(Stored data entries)

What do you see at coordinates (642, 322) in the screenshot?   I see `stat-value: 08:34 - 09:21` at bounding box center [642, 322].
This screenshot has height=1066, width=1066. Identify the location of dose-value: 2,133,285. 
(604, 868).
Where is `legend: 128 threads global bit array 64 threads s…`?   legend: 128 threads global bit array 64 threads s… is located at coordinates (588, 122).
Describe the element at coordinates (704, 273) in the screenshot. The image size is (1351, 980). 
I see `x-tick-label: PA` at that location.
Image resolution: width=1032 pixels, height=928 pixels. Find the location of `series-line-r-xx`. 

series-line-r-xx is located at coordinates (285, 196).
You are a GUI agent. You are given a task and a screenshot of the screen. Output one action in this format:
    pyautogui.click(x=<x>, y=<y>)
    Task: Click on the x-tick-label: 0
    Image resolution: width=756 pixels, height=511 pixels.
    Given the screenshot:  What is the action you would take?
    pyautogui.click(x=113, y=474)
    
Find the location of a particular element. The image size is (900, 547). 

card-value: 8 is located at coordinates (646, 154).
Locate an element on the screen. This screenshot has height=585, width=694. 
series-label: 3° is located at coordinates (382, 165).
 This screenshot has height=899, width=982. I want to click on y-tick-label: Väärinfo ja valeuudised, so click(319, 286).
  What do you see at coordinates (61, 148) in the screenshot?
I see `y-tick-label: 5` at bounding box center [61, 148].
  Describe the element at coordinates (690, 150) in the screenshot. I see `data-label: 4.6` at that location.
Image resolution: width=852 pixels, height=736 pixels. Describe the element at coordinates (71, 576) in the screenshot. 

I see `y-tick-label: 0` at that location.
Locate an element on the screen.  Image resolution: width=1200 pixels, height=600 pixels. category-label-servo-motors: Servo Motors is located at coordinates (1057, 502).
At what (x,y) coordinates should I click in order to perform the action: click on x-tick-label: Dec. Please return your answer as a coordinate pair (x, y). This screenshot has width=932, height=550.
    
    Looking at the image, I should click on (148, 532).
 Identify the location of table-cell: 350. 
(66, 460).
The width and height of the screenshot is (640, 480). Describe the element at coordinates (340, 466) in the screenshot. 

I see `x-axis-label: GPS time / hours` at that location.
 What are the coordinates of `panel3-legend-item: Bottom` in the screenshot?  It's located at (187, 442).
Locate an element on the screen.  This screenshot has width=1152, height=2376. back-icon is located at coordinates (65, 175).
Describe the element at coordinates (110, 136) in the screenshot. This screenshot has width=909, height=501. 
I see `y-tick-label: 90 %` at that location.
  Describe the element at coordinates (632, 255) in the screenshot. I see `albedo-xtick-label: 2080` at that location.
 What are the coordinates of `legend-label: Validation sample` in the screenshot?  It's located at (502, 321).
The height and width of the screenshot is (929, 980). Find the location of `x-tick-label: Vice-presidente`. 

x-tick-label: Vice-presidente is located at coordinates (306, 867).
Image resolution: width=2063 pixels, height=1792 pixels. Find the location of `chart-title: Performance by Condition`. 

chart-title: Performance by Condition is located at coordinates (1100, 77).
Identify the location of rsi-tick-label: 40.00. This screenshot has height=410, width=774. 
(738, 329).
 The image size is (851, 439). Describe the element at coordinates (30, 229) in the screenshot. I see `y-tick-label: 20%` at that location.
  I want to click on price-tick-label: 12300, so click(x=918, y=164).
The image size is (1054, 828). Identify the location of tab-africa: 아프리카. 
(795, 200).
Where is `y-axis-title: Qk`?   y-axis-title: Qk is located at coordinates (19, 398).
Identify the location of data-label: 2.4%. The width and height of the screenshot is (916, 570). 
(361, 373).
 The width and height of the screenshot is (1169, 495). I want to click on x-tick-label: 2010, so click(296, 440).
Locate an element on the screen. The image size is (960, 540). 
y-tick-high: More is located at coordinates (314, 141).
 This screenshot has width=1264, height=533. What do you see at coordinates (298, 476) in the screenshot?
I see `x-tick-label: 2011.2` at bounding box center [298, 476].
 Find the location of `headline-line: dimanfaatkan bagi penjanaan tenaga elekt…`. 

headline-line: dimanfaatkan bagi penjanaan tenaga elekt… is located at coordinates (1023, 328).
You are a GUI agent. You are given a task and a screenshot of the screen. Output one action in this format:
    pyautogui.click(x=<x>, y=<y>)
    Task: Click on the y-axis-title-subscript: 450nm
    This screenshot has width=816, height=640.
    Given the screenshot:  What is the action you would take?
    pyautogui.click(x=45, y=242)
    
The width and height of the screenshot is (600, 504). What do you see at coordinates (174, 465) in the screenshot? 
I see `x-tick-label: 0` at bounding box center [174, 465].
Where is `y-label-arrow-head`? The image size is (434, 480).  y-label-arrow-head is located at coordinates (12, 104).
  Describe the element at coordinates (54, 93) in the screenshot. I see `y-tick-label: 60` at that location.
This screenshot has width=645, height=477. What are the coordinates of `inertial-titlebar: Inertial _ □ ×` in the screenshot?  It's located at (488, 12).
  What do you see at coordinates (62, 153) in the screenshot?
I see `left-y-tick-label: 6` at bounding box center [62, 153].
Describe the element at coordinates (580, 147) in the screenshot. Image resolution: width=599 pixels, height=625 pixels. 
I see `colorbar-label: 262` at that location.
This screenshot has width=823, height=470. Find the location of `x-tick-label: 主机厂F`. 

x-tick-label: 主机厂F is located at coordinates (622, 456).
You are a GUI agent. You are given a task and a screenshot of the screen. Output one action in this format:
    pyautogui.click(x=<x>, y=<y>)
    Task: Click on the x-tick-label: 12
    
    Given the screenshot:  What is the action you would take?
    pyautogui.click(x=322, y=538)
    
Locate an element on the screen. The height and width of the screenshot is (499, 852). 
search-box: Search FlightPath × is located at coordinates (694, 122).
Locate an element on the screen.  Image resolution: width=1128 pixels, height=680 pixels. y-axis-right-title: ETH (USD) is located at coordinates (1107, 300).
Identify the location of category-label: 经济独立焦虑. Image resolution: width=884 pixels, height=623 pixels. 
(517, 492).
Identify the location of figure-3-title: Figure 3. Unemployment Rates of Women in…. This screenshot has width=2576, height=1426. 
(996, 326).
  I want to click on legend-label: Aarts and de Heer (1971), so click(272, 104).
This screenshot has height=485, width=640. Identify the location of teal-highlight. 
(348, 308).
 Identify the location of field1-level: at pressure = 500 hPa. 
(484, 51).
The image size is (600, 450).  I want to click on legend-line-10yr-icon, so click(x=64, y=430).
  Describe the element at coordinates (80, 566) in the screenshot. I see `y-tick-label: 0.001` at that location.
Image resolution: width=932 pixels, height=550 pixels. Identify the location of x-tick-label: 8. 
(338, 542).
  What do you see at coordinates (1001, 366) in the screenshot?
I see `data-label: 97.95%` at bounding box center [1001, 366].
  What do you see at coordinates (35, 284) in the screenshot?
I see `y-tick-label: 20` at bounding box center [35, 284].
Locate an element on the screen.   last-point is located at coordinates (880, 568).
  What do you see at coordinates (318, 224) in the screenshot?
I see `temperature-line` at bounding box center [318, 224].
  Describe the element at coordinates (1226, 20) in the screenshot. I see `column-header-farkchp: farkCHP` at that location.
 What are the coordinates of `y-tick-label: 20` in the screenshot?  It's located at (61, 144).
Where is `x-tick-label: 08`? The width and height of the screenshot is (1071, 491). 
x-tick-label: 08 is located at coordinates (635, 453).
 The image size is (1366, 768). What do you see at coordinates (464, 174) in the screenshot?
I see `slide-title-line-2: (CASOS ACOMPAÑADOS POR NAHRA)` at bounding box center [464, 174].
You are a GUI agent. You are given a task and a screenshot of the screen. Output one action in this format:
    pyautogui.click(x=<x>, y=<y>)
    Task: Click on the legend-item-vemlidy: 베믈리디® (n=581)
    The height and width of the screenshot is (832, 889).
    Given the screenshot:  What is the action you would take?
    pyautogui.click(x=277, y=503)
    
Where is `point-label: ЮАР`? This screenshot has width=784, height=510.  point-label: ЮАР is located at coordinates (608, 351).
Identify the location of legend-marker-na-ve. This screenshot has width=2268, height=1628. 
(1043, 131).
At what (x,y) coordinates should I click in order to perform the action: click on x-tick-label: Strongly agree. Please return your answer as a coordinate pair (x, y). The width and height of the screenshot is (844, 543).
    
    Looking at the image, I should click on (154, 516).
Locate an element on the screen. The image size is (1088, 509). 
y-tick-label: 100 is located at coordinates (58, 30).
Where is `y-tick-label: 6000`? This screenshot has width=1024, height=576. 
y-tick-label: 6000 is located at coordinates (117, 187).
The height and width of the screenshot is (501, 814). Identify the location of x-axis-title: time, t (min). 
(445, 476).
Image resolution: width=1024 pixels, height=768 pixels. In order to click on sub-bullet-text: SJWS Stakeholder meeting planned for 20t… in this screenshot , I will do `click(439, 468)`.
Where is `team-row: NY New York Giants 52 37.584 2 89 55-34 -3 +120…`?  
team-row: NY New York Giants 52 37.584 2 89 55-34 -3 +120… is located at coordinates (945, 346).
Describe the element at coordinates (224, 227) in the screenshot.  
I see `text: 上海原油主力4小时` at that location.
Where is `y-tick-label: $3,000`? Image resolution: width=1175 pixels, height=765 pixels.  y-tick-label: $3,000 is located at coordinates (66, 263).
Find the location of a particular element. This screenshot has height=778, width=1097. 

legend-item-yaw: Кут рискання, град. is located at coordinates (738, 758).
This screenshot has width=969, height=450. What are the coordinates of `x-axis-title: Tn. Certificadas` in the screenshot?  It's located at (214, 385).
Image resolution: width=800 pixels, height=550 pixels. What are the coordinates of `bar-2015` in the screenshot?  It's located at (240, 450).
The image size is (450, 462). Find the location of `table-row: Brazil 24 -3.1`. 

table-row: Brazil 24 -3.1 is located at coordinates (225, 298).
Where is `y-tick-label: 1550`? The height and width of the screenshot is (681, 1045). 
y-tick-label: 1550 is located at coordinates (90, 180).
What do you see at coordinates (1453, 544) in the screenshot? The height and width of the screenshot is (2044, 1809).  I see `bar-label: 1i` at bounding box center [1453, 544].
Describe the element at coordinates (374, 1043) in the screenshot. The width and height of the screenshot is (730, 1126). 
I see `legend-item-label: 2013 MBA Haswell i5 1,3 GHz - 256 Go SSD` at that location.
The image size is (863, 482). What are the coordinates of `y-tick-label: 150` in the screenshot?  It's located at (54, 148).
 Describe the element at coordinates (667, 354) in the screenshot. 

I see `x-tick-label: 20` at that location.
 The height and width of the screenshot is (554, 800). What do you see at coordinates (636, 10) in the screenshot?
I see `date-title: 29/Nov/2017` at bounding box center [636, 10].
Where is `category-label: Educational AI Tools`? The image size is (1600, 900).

THE TASK →
Quote verbatim the lines of the data, beginning with the line containing "Identify the location of field1-level: at" and continuing through the line containing "(338, 542).", including both.

ANSWER SPACE →
 Identify the location of field1-level: at pressure = 500 hPa. 
(484, 51).
The image size is (600, 450).  I want to click on legend-line-10yr-icon, so click(x=64, y=430).
  Describe the element at coordinates (80, 566) in the screenshot. I see `y-tick-label: 0.001` at that location.
Image resolution: width=932 pixels, height=550 pixels. Identify the location of x-tick-label: 8. 
(338, 542).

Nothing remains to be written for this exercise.